I prefer the date/time in the centre, but I can live without it :person_shrugging:

My main laptop is so old, that gestures don’t work anyway :joy: but yes, when switching DEs the different keyboard shortcuts, for example, take a few days to settle in for me.

The main Gnome irritation for me is how tracker deals with second drives. I have a 500GB SSD which I use for the OS and /home, and a 2TB HDD which stores music & video files, and backups. Folders from the HDD are symlinked to my Music and Videos folders in /home.

To get these folders/files to show when searching in Nautilus, I have to edit /etc/fstab and add an entry for each top level folder with bind, mount & hide.

However, even though tracker can now see & index them, they never show up in the dash/overview search, which makes it much less useful for me.

By contrast in KDE, baloo works great for me now, and I can type “eutrophication” in the app launcher right now and it immediately lists the five documents that contain this word.

» TASK REQUIREMENTS
Please extend the passage above on desktop search in GNOME and KDE, picking up right after its final sentence.

» DATASET
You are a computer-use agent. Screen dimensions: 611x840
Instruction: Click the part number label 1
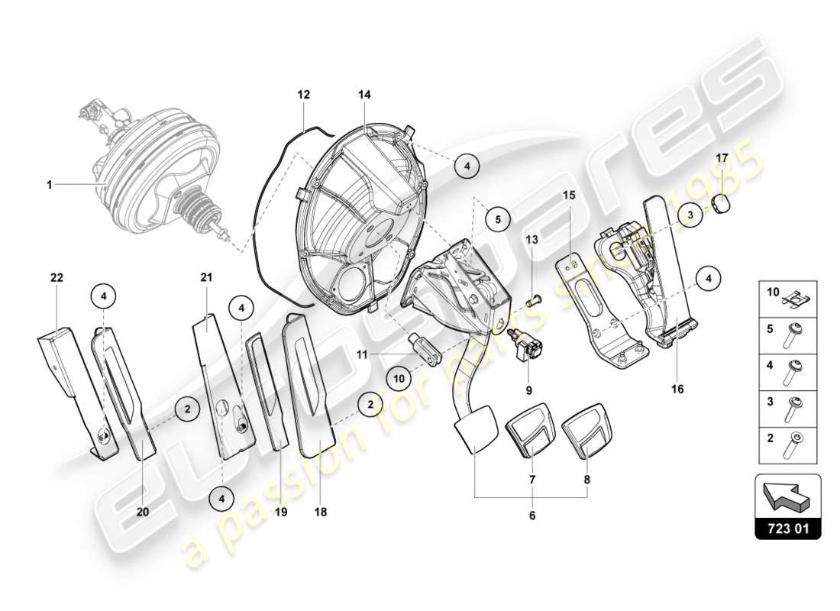pyautogui.click(x=49, y=184)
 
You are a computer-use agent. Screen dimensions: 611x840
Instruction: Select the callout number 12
pyautogui.click(x=303, y=95)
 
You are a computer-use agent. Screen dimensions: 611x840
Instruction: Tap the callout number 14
pyautogui.click(x=364, y=95)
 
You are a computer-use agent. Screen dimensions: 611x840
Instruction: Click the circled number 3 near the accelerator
pyautogui.click(x=690, y=215)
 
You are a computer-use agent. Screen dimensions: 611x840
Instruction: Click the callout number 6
pyautogui.click(x=531, y=516)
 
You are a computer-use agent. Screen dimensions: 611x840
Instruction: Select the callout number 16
pyautogui.click(x=677, y=389)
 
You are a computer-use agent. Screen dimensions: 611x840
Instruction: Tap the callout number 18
pyautogui.click(x=320, y=512)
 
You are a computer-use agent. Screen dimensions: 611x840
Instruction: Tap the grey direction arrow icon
pyautogui.click(x=787, y=497)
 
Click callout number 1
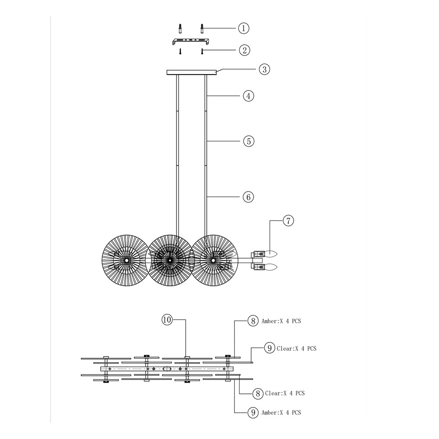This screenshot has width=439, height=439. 244,28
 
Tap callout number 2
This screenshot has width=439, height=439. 245,50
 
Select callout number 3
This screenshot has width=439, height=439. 265,69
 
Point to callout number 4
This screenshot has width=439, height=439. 248,96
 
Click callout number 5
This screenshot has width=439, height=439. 249,141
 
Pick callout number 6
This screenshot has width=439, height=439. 248,197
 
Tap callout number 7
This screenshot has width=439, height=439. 288,221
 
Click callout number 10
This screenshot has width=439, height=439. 167,320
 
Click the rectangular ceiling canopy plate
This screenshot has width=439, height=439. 191,72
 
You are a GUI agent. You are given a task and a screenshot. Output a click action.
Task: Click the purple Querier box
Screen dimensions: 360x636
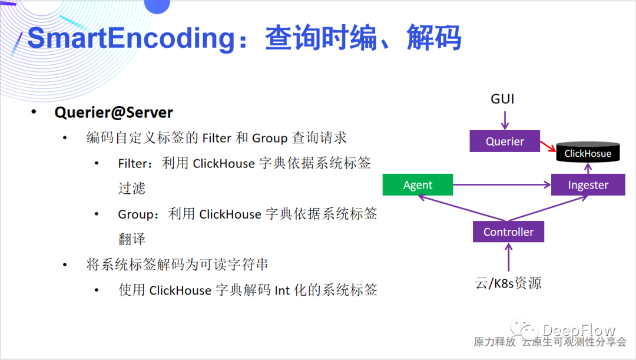(x=505, y=141)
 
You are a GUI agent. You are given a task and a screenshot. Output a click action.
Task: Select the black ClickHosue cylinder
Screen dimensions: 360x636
(x=588, y=153)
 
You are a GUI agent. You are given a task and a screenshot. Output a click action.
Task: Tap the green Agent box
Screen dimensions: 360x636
(x=418, y=185)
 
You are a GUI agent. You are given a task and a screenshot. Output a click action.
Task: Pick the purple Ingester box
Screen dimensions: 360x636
(x=588, y=185)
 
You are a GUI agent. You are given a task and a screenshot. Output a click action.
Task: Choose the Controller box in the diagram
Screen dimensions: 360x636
(x=508, y=232)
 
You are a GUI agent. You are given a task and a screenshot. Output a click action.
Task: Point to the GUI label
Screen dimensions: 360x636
(x=502, y=99)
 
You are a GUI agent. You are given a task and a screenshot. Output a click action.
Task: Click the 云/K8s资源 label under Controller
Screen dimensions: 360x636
(x=508, y=283)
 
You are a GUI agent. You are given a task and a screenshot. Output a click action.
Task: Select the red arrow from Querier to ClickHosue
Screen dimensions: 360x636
(x=548, y=147)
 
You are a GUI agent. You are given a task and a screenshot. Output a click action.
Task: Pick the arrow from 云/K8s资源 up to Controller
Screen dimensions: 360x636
(x=508, y=257)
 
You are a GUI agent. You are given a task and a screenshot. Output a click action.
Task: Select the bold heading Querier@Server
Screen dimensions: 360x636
(x=114, y=113)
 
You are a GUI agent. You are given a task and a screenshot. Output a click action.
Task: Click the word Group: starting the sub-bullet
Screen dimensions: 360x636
(x=140, y=214)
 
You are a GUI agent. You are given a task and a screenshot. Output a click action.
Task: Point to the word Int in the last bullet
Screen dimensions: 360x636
(x=282, y=290)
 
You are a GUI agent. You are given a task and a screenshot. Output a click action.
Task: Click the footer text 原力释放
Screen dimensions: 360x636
(x=495, y=342)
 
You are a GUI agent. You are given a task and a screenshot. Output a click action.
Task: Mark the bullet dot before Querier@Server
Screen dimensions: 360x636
(x=34, y=112)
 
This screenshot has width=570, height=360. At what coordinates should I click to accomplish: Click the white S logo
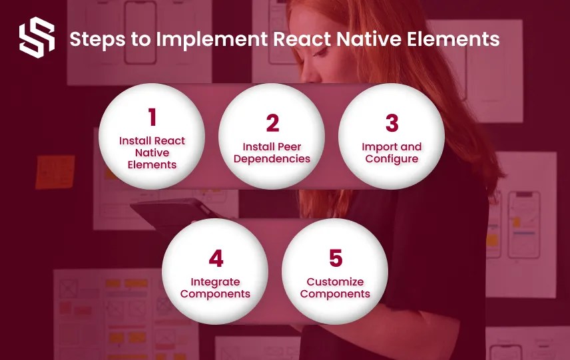coord(37,39)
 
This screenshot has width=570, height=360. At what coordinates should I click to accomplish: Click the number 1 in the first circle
coord(152,118)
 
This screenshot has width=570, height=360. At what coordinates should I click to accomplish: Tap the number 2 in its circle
coord(272,124)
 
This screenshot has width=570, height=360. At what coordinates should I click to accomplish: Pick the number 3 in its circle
coord(392,124)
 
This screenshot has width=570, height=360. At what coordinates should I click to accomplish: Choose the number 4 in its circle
coord(215,259)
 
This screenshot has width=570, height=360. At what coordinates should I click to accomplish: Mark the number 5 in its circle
coord(335,259)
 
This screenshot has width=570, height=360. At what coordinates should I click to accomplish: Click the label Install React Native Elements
coord(152,152)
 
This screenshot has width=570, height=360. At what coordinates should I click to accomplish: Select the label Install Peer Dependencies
coord(272,152)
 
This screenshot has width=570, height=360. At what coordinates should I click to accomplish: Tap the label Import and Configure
coord(392,152)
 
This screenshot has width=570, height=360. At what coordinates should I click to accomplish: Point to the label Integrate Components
coord(215,287)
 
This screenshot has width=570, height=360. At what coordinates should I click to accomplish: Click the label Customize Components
coord(335,287)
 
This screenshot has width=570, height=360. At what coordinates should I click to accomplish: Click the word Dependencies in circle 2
coord(272,159)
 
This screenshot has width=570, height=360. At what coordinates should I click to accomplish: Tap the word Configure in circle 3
coord(392,159)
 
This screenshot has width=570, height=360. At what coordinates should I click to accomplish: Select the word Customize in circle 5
coord(335,281)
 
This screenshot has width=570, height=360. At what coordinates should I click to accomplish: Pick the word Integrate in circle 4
coord(215,281)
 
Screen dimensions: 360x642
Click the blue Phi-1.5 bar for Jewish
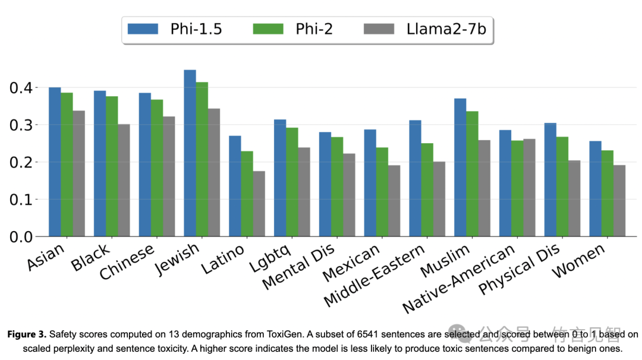click(x=190, y=153)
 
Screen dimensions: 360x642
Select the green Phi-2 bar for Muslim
click(x=472, y=173)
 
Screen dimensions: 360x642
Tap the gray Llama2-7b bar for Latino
click(x=258, y=204)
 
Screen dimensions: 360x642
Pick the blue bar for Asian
click(x=55, y=162)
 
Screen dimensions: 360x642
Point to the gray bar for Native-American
click(x=528, y=188)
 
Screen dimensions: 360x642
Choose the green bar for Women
click(x=607, y=193)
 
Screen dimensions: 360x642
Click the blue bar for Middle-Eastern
click(x=415, y=178)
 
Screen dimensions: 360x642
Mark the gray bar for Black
click(x=123, y=180)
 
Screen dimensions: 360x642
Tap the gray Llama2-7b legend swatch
click(x=381, y=29)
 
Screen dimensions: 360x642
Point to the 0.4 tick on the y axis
click(x=24, y=88)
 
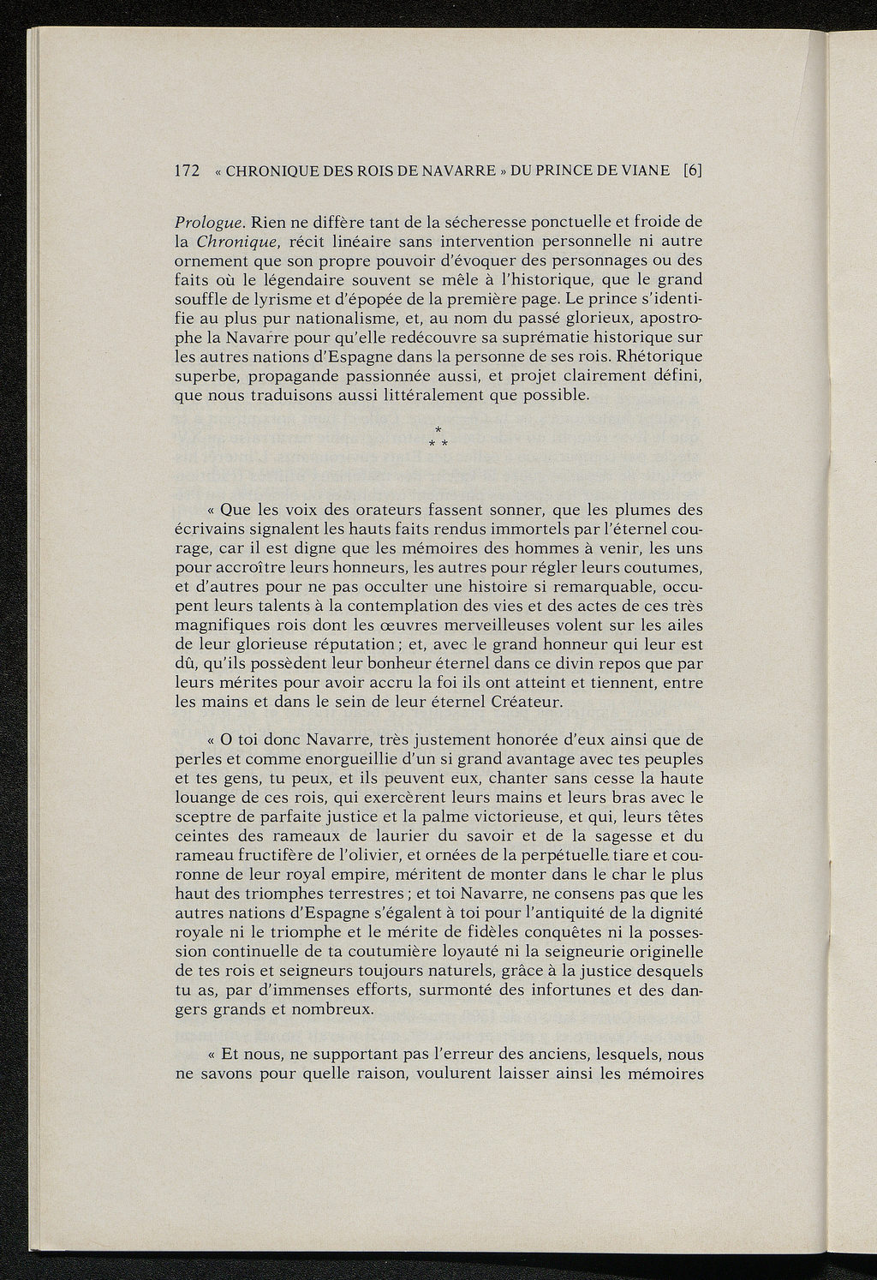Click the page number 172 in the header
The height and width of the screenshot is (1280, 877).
click(x=187, y=170)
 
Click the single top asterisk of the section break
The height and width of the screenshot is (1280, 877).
click(x=438, y=428)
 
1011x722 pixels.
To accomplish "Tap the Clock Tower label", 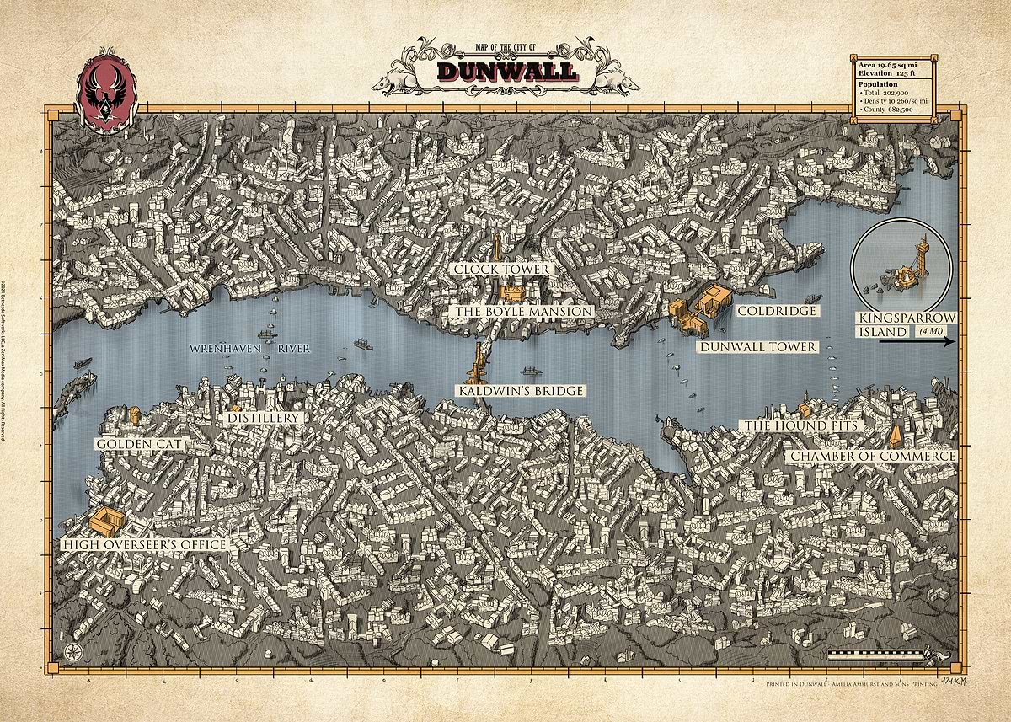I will pos(501,269).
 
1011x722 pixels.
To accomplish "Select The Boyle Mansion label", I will pos(523,311).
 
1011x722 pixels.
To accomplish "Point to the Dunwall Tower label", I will pos(757,346).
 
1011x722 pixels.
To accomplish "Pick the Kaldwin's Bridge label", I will pos(521,391).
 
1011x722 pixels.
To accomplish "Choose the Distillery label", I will pos(264,418).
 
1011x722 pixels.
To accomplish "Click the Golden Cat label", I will pos(139,443).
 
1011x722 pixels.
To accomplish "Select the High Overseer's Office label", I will pos(145,545).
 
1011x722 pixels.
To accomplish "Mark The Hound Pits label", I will pos(800,425).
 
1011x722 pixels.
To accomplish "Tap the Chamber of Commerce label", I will pos(873,456).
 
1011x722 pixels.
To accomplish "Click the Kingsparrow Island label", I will pos(905,324).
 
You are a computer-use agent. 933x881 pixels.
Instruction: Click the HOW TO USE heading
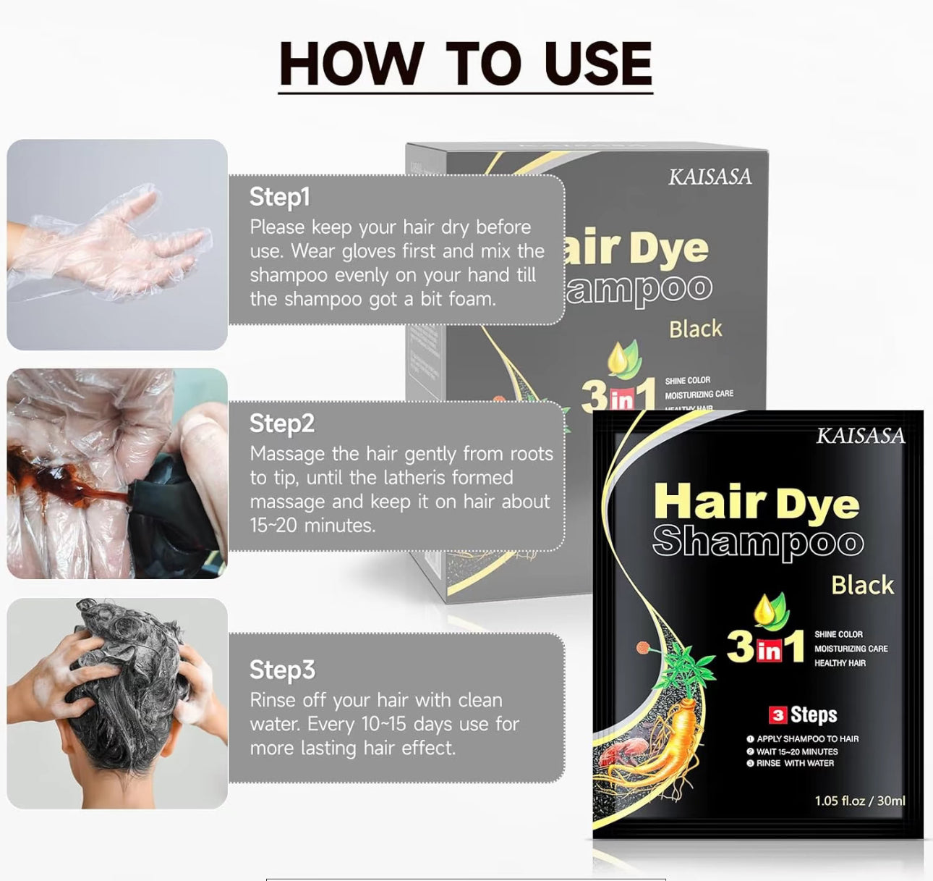click(x=465, y=64)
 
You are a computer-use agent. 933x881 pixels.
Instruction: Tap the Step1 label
click(x=280, y=197)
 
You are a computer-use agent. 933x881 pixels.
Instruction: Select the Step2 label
click(x=282, y=423)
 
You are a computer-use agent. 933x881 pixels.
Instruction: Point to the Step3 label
click(x=282, y=670)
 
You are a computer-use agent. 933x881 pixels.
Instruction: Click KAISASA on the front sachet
click(x=860, y=436)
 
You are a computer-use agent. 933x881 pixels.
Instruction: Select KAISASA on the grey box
click(x=710, y=177)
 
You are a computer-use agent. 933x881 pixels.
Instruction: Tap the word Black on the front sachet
click(x=862, y=585)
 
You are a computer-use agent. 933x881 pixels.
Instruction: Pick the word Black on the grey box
click(x=695, y=329)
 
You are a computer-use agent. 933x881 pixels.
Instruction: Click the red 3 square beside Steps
click(x=778, y=715)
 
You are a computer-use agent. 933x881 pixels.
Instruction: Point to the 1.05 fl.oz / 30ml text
click(x=859, y=801)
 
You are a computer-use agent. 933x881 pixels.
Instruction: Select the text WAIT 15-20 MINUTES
click(x=796, y=751)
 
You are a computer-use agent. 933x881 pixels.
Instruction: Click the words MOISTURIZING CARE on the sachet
click(x=851, y=649)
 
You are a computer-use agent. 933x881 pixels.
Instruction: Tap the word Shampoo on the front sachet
click(x=757, y=543)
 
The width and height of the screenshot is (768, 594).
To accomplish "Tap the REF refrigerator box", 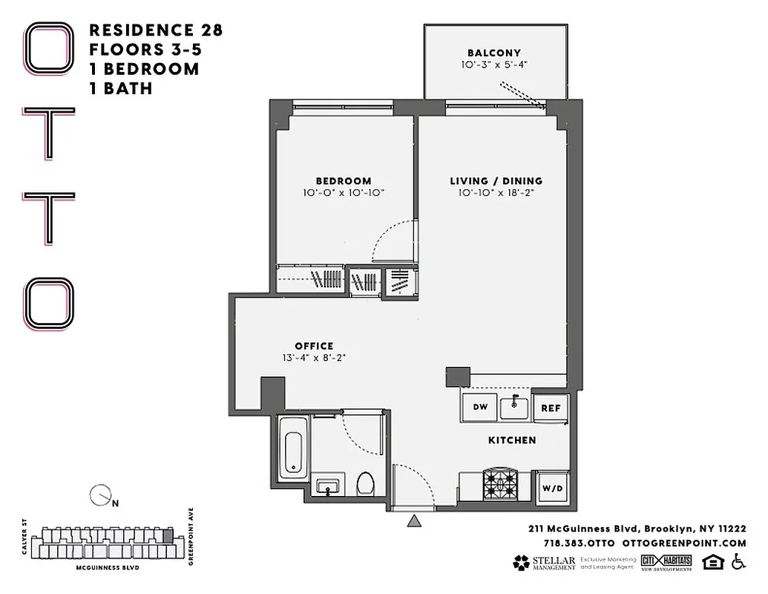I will (550, 408).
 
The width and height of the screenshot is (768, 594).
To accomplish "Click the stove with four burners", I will (501, 486).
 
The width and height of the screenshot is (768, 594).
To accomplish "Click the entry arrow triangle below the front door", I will (414, 522).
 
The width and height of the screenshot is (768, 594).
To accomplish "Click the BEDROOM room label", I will (343, 180).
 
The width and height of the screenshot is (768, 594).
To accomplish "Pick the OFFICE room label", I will (314, 345).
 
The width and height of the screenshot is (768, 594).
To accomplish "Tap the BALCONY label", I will (493, 53).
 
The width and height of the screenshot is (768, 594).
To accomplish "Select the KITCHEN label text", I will (512, 440).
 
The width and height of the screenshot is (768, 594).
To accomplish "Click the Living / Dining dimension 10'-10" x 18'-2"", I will (496, 193).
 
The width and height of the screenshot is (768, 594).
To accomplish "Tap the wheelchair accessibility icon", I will (738, 562).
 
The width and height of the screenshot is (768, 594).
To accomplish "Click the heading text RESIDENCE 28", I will (156, 30).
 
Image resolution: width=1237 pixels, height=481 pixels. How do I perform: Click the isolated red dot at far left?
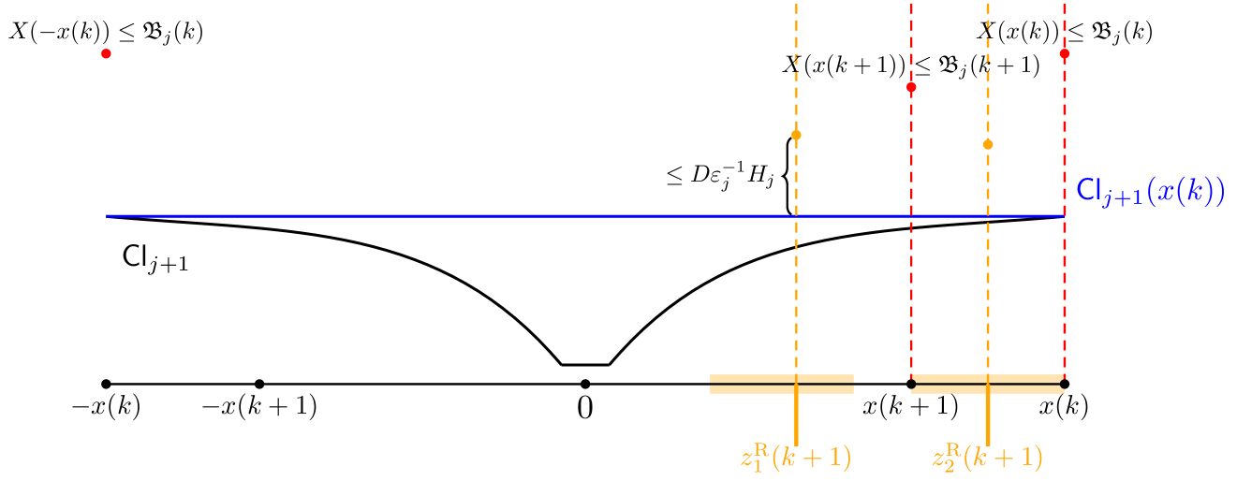106,53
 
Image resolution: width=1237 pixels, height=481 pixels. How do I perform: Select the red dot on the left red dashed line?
911,87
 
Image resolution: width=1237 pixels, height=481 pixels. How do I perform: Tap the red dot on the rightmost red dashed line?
1064,53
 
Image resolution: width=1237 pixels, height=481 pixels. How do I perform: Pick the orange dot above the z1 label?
796,135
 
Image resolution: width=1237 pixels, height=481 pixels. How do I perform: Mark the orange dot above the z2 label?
987,144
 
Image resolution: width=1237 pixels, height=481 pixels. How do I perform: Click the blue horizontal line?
468,216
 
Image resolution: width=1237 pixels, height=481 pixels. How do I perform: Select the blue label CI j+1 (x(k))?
1150,192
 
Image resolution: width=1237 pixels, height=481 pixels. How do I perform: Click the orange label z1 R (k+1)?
795,458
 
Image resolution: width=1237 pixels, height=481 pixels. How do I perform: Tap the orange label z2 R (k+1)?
987,458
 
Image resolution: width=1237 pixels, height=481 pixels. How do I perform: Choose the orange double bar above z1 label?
781,384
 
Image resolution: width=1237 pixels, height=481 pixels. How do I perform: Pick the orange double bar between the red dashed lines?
987,384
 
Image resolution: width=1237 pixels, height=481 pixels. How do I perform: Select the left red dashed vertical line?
911,281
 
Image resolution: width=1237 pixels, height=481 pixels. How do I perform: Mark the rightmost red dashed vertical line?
1065,281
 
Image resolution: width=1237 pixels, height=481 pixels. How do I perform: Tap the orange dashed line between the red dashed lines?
987,281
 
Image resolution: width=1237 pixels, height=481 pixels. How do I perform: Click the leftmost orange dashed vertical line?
796,281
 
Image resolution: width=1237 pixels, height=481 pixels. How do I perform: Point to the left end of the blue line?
108,216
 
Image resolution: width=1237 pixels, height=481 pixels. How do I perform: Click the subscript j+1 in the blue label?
1120,201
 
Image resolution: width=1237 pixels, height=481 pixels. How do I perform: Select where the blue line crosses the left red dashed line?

» TASK RESPONSE
I also find many of the Gnome apps inadequate (particularly when compared to their KDE counterparts) and replace them with others. Even with using the adw-gtk3 theme, there are still visual inconsistencies between the libadwaita apps and others, and many GTK apps are unlikely to switch to libadwaita.

Finally, I like the default Gnome workflow, but still need a few extensions, and there’s the familiar problem of waiting for extensions to be updated to work with the latest Gnome, and the risk that the extension developer gets so frustrated with Gnome changes that they throw in the towel.

When looking at the developer blogs etc, KDE seems more focused on improving based on user feedback too.

But, different strokes for different folks, as they say.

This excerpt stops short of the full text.